Do Clothes Make the Yoga Teacher?

You wouldn’t know it to look at me but I love clothes. It doesn’t matter that my daily uniform rotates around a tee shirt paired with yoga pants or two identical pairs of Target jeans bought in two different sizes on sale for a tenner each – I love clothes.

Who knew I needed a pea green bomber jacket?

I love the expressive nature of clothes. How the colors you choose can reflect the mood you are in and how the way you style your clothes can shout to the world, ‘here I am!’ or whisper ‘shhh…I’m thinking’. I love how a structured shoulder can help you ‘fake it ’til you make it’ and how cutting cloth on the bias changes the drape of a dress. Clothes can indicate where you stand politically. Clothes can shine a light on your inner artist or reflect your relationship with nature. 

Thirty-five years ago I loved nothing more than to spend a Saturday afternoon at the Goodwill on El Camino Real in Mountain View scouring the racks for vintage dresses. I paired my findings with fishnet stockings, Doc Marten knock-offs and baggy houndstooth jackets with fabulous, patterned satin linings from the men’s section. I was making jewelry at the time – huge brooches made with old watch parts and those tiny spoons you find in salt cellars – and I’d have one pinned to an oversized collar or maybe use one to replace a missing button. The look had a grunge-goth vibe that I embraced. The style was trendy, of course – I mean, what self-respecting Goth didn’t have a pair of Doc Martens? – but those clothes also told a story. Anyone looking at me would know, without asking a single question, a little bit about me.

I don’t dress to impress or express these days. While the pandemic influenced an even more relaxed approach to my sartorial splendor, I’ve been rolling through life in baggy clothes and graphic tees for awhile now. The only story I’m telling through the clothes I pull on each morning is the one that says ‘I’m not worth the effort’. How sad is that?

But maybe that’s about to change.

Last week a woman who plays the role of ‘cool, older aunt’ in my life cleaned out her closet and offered the clothes she no longer wore to me. 

I took them.

These are not clothes with worn out knees or thread bare elbows. These are clothes my bank account would never allow me to purchase for myself. These are beautiful, classic, never going out-of-style clothes.

I slipped my arms through the sleeves of a well-tailored jacket and caught a glimpse of myself in my friend’s mirror. Who was that? I recognized my face, but everything else about me had changed. For one thing, I had a waist. For another, the chatter in my mind shifted from the typical self-deprecating ramblings to which I’m accustomed into something approaching pride. 

I brought the clothes home that evening and the next day purged my own closet. And the day after that? I started showing up for my Zoom meetings sitting a little bit taller and a little bit more confident.

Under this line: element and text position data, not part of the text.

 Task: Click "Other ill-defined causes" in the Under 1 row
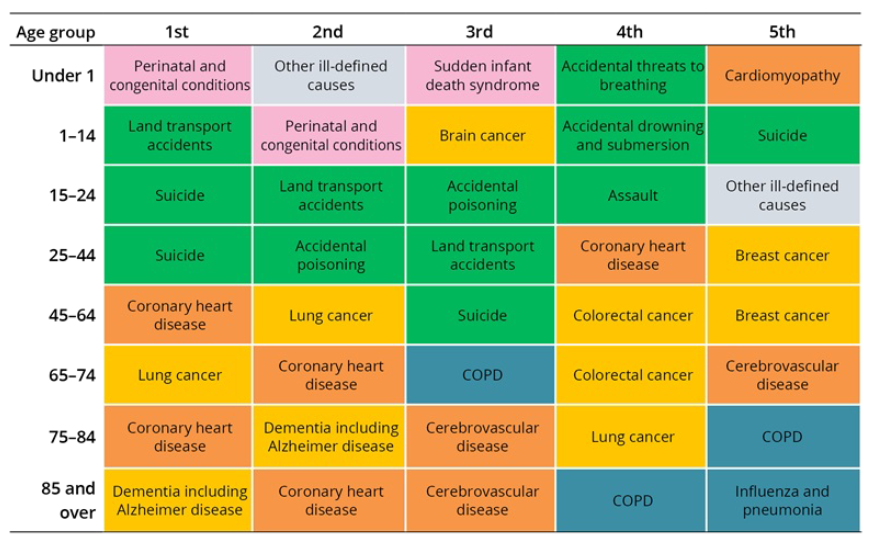coord(330,76)
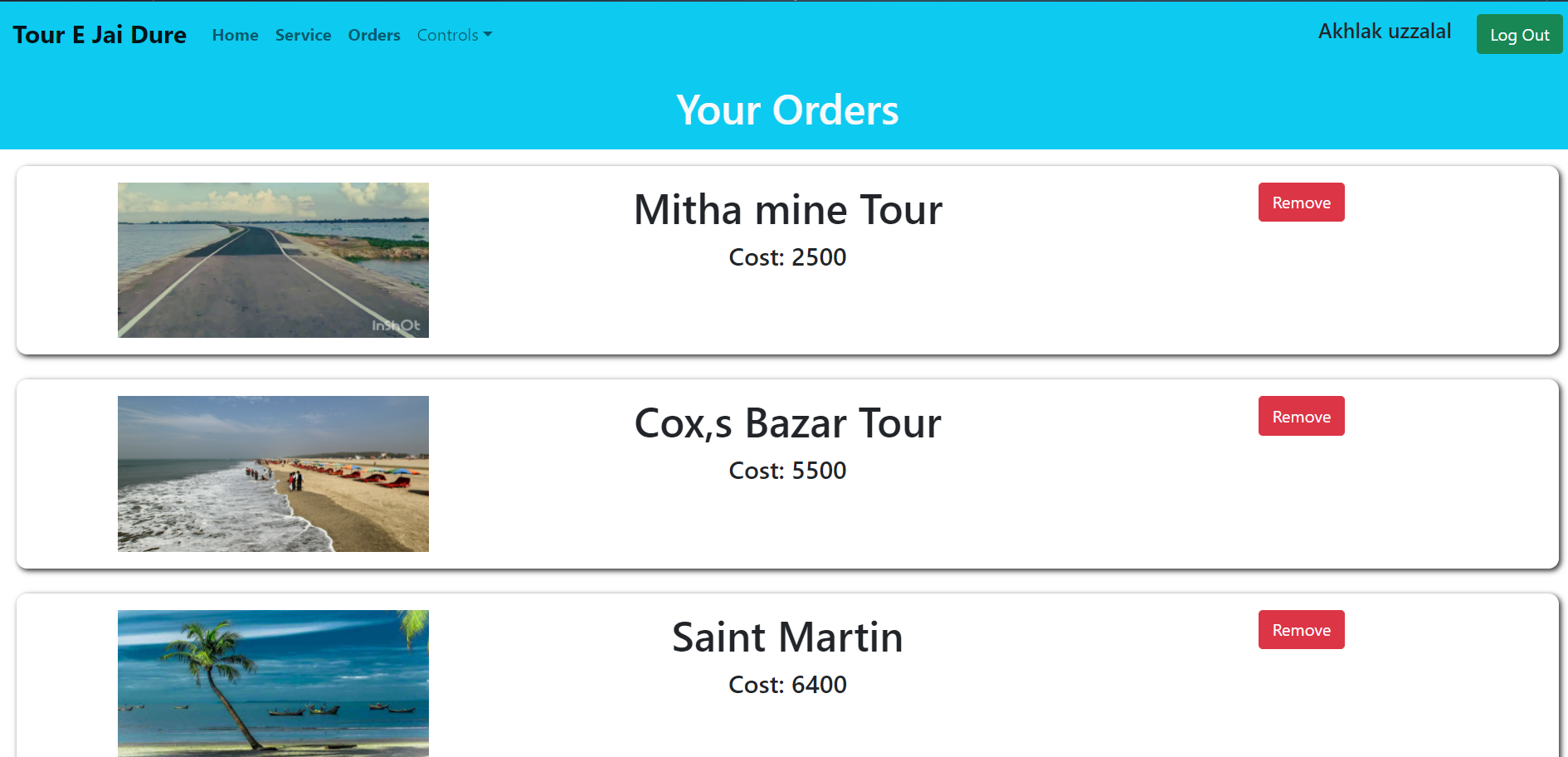The height and width of the screenshot is (757, 1568).
Task: Click the Cost: 2500 label
Action: [787, 257]
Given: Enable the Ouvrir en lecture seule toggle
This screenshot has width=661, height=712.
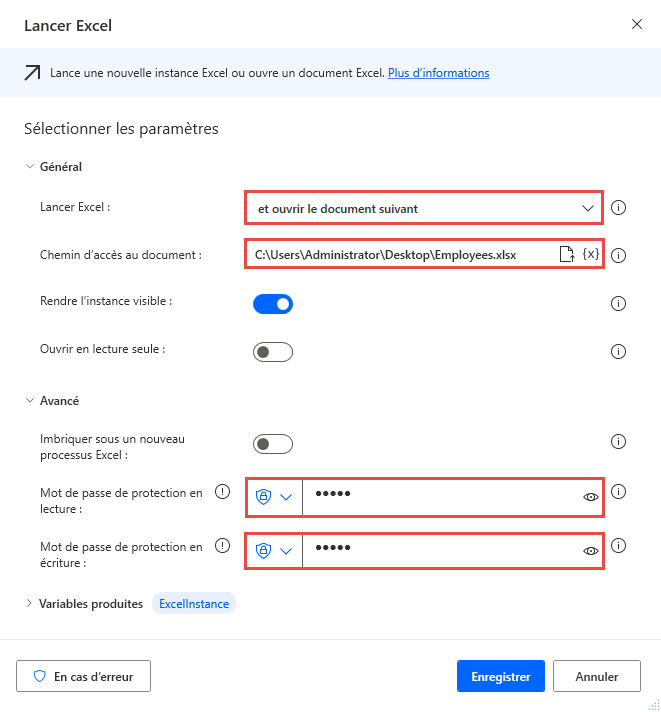Looking at the screenshot, I should (x=273, y=351).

And then I started thinking.

You wouldn’t know it to look at me but I love clothes.

That being said, I’m conflicted. I know clothes are nothing more than the means by which we keep our bodies – our souls’ temporary home – protected from the elements. So why should clothes matter? But if our naked bodies are a blank canvas then clothes are the paint by which we express to the world who we are and who we aspire to be.

Who will you be today?

ps…As a yoga instructor I will continue to wear baggy tee shirts and budget leggings to class. It’s my small protest against the Yoga Industrial Complex and the sexualization of a practice that means so much to me.

2 thoughts on “Do Clothes Make the Yoga Teacher?

  1. I love wearing a saree, it is an instant pick me up. The fall of the drape, the heft of khadi or coarse cotton snug across my contours and the way it is both functional and wildly colourful.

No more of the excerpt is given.